Your arrival in Italy: You will feel more tired than usual during your first day in Italy. Your body is trying to adjust to the dramatic change in time, plus you didn’t have your normal night of sleep. However, being in Italy for the first time is so exciting, and you may want to go out and do as many things as possible or you may want to unpack and take a short rest at the hotel. Curata Travel builds in the free-time the first day for you to be able to choose what is best for you. We will check into our hotel in the early afternoon, after having our first bite of food together. Then you can rest, unpack, or explore until we meet again for aperitivo or dinner. If you are not traveling on one of our tours, plan out in advance of what sights are near your lodging / hotel. That way, you can head to your hotel, check-in (or at least drop off your bags if you can’t check-in right away), and head out into the city to explore. I recommend getting something to eat before immediately seeing any sights, but it depends on how hungry you will be upon arrival (airplane food isn’t as delectable as Italian cuisine!). After a long, first-day of exploring, you may be extremely exhausted, and it will be tempting to go to bed before dinner. However, do not do this! During a Curata Travel tour, we try to schedule our first dinner together to start a little early (well… "early" for Italy standards) and close to the hotel, so those of you who feel like they need to turn in a little early have that option. However, try to stay awake until your normal bed-time (for me, 11:00 p.m.). I made this mistake when I arrived in Italy for the first time. I fell asleep at 8:00 a.m., and then I woke up at 2:00 a.m. thinking it was the morning. Now, I wait to fall asleep, and right before bed I take a melatonin gummy to help me fall asleep faster. 

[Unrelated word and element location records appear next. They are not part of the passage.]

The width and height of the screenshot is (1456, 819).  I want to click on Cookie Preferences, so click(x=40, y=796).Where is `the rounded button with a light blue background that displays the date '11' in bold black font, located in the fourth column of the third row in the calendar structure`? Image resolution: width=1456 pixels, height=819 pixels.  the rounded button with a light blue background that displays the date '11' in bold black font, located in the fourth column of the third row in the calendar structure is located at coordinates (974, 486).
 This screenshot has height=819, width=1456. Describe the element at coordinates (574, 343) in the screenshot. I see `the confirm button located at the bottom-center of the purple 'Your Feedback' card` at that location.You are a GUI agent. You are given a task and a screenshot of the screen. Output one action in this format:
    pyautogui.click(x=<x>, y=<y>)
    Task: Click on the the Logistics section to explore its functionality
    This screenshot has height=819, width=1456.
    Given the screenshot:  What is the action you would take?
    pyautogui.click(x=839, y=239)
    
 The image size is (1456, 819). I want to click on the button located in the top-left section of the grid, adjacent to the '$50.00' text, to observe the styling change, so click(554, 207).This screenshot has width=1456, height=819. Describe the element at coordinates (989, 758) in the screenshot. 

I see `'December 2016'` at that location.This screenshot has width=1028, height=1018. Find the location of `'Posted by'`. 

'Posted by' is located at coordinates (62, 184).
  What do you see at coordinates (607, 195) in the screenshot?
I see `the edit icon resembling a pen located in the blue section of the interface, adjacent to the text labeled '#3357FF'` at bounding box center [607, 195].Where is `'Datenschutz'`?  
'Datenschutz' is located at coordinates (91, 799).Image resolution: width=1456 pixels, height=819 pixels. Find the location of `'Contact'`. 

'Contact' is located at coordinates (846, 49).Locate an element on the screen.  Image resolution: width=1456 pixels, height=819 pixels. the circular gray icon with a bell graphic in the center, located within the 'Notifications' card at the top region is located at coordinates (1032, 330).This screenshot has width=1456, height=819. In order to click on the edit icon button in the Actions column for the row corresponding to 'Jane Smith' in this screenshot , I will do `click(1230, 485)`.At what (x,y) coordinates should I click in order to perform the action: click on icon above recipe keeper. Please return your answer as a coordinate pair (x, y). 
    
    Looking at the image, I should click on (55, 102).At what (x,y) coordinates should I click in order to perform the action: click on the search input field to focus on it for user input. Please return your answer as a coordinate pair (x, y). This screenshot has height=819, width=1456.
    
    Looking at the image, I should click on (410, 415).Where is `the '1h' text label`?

During your trip: Moments of stress, anxiety, and/or exhaustion: Now that you’ve adjusted to the time difference between the U.S. and Italy, you feel well rested and ready to explore. Make sure to keep up healthy habits. Eat breakfast, drink water throughout the day, wear sunscreen, and take a break if you feel any discomfort while walking between sights. Depending on your travel itinerary, you may be moving a lot through different cities to see the main attractions of Italy. The constant movement, walking, and navigating a different culture / language can be a difficult adjustment. It’s not unusual to feel a bit of culture shock while traveling. Just keep your mind open and learn to appreciate the different ways Italians live day-to-day. During moments of feeling overwhelmed or anxious, I found it best to take a pause in my travels. Whether I go to a cafe for an hour, spend some time in my hotel room reading, or even just taking a light walk around a particular piazza, I try to do some low-risk activity that will help me regroup my thoughts/lower my stress levels. After a long morning or a long day, head back to your hotel and try to relax. Do some breathing exercises to calm any stress or anxiety. Clear your head with some light meditation or yoga in your hotel room. Participate in the classic after-lunch Italian activity by relaxing or taking a nap mid-afternoon. At the minimum, you need to take a pause from your sight-seeing trip. Curata Travel has built in this time for you each day. After lunch, we usually head back to the hotel so that, again, you can decide if you’d like to rest, read, refresh for dinner or go back out and explore the city we are staying in. Remember, it’s a vacation, and you deserve to feel as comfortable as possible. Don’t let “FOMO” (the Fear of Missing Out) affect your mental health during your travels. 

Final Thoughts: Traveling to Italy will be a wonderful memory that you will cherish for the rest of your life. Make the most of it by taking care of yourself during your trip. Prepare for the long plane ride to Europe, stick to a normal sleep schedule to combat jet lag, and utilize moments of pause in-between activities to relax and recharge for the next adventure. Most importantly, take lots of photos during your trip! 


Note: All thoughts expressed are my own and are based on my own traveling experiences.